| What to produce |
Find the string "will" in the records. Copy every line it appears in.

BEGIN Records to use

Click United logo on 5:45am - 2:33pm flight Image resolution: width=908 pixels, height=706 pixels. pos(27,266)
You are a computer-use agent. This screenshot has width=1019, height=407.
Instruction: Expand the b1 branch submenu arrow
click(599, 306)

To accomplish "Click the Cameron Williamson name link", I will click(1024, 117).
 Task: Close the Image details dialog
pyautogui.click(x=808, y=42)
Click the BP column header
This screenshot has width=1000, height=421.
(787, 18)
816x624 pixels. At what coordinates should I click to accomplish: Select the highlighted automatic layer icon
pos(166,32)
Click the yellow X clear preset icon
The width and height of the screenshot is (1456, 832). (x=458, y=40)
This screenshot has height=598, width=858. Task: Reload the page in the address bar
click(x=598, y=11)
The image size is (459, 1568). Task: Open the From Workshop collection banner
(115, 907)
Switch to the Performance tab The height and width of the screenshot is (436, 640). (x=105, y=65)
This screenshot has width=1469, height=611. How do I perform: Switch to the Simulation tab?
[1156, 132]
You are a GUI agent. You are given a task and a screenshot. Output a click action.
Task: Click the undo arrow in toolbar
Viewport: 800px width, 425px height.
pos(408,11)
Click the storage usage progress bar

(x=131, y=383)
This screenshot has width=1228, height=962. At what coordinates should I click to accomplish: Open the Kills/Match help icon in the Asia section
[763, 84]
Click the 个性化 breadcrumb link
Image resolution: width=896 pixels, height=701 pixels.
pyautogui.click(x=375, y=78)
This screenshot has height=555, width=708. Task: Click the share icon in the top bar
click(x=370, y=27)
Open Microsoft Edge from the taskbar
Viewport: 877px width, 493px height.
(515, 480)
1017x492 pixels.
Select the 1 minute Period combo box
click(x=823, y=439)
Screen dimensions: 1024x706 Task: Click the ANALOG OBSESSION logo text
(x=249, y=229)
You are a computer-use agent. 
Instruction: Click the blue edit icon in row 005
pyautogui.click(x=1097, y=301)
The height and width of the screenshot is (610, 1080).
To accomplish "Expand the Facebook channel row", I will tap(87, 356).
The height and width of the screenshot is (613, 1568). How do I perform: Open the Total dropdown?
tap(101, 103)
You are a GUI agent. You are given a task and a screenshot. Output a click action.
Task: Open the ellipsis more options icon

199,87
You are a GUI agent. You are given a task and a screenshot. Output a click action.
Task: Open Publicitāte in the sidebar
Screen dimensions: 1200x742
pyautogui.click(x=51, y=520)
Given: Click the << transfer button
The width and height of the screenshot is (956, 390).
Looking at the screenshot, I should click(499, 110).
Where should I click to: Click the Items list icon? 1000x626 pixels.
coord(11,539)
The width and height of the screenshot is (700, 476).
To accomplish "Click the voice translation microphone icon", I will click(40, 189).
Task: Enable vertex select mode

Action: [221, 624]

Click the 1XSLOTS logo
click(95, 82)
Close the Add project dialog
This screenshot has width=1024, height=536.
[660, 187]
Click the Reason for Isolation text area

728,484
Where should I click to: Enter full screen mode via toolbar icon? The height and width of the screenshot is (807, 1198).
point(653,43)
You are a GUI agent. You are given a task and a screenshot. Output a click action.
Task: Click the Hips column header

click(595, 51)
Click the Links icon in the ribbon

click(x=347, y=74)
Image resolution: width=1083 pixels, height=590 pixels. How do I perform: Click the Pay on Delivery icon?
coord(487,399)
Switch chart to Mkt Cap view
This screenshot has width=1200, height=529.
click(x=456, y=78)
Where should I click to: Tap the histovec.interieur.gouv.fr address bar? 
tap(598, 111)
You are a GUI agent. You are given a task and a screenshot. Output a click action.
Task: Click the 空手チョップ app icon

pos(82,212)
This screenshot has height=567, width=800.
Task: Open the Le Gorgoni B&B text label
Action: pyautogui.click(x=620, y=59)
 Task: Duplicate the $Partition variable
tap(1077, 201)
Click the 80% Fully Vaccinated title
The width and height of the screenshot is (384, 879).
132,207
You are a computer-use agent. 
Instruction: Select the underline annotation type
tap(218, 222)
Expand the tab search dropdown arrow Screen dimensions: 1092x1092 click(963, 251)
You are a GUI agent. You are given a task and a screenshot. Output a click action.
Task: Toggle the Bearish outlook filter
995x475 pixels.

END Records to use

| Answer space |
To accomplish "Click the Cameron Williamson name link", I will click(1024, 117).
To accomplish "Expand the Facebook channel row", I will tap(87, 356).
To accomplish "Click the voice translation microphone icon", I will click(40, 189).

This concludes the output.